BAG hebt Urteil von LAG- Rheinland-Pfalz auf

Im Ergebnis anders als das LAG Berlin-Brandenburg hatte bereits Ende August 2016 das LAG Rheinland-Pfalz (Urteil vom 31. August 2016, Az. 4 Sa 512/15) in einem ähnlich gelagerten Fall entschieden. Nach Ansicht der LAG-Richter in Mainz bestehen keine Mitwirkungspflicht des Arbeitgebers am Arbeitskampf. Das bedeutet: Amazon war nicht verpflichtet, die "Durchführung von Arbeitskampfmaßnahmen auf ihrem Betriebsgelände zu dulden".

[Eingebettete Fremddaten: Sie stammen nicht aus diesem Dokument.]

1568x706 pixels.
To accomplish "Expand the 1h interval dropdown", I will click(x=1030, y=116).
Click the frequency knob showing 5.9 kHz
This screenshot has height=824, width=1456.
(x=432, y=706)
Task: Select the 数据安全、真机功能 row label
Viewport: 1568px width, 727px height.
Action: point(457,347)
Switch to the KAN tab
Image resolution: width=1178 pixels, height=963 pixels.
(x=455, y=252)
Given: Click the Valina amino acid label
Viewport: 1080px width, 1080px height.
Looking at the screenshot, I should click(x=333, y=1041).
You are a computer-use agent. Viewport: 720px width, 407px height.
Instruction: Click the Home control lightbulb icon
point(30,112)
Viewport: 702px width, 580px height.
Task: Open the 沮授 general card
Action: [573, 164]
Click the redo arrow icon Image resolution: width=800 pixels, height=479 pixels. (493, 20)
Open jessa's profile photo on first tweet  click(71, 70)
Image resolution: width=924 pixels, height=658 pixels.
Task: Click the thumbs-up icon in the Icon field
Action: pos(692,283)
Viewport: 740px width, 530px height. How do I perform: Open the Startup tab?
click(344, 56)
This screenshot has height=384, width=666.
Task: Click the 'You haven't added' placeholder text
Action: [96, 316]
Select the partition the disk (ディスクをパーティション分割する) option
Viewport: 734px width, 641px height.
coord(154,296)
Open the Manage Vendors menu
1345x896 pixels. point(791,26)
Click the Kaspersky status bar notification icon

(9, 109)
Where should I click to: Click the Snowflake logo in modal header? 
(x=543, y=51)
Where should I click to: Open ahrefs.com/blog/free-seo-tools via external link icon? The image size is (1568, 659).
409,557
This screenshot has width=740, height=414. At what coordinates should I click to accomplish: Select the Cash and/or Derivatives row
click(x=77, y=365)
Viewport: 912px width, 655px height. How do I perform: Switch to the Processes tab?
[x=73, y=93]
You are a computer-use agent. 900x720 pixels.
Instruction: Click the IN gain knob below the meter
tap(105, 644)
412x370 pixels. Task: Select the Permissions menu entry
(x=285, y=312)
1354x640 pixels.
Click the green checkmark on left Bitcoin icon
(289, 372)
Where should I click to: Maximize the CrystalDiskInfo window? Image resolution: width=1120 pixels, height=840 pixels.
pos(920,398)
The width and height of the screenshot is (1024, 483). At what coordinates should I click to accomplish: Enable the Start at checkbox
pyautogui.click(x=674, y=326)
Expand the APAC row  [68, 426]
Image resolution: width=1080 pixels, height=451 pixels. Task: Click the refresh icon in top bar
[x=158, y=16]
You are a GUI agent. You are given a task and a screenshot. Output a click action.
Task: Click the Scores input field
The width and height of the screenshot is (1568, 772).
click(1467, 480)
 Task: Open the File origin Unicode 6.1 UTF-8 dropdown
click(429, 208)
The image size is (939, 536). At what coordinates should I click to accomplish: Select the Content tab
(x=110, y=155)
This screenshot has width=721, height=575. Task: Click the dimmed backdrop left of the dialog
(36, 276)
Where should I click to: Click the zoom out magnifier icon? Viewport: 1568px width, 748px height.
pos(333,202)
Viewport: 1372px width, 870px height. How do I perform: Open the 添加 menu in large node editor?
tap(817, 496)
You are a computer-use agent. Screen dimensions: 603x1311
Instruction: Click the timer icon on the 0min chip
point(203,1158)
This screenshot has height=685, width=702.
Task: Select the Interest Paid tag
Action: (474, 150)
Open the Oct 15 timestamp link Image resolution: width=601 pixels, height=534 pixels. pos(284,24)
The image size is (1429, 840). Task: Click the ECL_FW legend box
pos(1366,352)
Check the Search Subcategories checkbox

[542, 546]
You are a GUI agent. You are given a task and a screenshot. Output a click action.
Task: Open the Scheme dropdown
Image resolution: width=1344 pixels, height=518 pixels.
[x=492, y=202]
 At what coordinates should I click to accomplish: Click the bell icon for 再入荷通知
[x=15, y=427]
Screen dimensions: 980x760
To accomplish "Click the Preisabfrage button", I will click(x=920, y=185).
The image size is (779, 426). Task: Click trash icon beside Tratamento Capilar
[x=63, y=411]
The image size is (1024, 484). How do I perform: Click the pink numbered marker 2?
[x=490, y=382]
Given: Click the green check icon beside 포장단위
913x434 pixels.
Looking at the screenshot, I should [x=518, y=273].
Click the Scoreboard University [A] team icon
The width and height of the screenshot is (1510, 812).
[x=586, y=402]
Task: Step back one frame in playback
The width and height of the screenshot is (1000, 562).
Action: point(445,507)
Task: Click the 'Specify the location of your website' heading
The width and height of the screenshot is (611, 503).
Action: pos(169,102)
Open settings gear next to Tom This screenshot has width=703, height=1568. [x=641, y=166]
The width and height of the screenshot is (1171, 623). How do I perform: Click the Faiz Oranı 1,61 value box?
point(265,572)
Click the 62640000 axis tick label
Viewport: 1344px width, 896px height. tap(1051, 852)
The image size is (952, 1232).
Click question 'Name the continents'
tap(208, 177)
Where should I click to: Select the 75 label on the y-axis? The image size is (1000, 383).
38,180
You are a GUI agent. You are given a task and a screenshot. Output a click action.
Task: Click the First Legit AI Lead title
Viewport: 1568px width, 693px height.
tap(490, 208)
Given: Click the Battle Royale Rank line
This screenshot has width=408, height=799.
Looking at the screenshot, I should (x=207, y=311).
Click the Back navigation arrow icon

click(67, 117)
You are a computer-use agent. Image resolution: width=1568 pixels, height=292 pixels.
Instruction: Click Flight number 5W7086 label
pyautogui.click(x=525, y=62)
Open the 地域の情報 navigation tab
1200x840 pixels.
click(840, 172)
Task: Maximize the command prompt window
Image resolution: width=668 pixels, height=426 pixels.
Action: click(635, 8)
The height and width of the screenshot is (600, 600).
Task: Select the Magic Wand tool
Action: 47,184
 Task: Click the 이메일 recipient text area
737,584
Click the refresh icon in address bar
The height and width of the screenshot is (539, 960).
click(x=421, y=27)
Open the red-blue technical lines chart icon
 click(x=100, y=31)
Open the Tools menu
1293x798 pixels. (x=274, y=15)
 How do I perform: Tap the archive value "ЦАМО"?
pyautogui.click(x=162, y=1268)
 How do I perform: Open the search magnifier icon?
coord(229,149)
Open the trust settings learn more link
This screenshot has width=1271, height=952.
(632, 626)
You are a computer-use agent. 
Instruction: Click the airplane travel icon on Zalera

Das "auf Besitz" beruhende Hausrecht muss der durch Art. 9 Abs. 3 GG geschützten gewerkschaftlichen Betätigungsfreiheit nicht weichen. Hinzu kommt, dass das Betriebsgelände zu den Betriebsmitteln der Klägerin zählt und diese nicht verpflichtet ist, an Arbeitskampfmaßnahmen der Gewerkschaft durch die Bereitstellung von Betriebsmitteln mitzuwirken", entschieden noch die Mainzer Richter.

In diesem Fall hoben die Erfurter Richter die dem Klageantrag stattgebende Entscheidung des LAG Rheinland-Pfalz auf und stellten die das Unterlassungsbegehren abweisende Entscheidung des Arbeitsgerichts wieder her.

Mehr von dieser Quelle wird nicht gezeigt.